### Instructions to follow
Find all lines in the records that include the word "Gesundheit", and copy them out.

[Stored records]
##############################
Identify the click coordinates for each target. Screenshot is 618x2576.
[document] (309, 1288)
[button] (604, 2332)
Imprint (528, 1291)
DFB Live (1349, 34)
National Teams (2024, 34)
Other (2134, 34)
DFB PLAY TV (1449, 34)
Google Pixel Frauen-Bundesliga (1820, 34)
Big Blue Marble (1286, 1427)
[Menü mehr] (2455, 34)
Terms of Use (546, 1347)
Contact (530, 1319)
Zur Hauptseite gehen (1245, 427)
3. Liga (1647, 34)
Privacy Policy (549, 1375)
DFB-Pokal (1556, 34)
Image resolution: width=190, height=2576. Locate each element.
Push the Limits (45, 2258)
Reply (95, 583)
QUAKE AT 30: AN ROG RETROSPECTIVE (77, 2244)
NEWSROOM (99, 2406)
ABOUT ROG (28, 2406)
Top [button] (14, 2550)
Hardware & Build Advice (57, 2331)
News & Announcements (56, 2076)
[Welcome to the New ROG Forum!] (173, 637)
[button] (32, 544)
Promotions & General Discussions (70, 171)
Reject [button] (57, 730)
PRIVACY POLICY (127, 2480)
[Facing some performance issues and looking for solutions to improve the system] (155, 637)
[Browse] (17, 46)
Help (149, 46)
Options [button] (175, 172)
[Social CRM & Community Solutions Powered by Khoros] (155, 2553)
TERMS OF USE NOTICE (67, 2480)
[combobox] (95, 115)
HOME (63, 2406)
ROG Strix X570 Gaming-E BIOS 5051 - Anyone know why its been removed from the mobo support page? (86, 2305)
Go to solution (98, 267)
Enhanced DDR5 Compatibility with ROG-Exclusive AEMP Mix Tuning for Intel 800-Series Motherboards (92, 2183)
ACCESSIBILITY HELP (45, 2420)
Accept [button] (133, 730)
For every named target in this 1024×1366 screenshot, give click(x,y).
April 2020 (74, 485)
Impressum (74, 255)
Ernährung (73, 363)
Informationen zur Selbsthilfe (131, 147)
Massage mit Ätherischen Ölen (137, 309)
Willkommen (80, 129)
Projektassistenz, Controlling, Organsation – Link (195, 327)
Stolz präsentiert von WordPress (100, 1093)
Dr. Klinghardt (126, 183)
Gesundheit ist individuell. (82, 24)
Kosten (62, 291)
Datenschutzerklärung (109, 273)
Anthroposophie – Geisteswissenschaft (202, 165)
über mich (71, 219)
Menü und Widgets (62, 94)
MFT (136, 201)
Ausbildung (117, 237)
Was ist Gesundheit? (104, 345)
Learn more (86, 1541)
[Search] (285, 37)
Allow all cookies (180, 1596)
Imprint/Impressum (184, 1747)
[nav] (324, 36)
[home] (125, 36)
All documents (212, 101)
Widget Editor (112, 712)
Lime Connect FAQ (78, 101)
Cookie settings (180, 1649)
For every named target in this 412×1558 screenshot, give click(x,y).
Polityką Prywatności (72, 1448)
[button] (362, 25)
##############################
### Your response
Gesundheit ist individuell. (82, 24)
Was ist Gesundheit? (104, 345)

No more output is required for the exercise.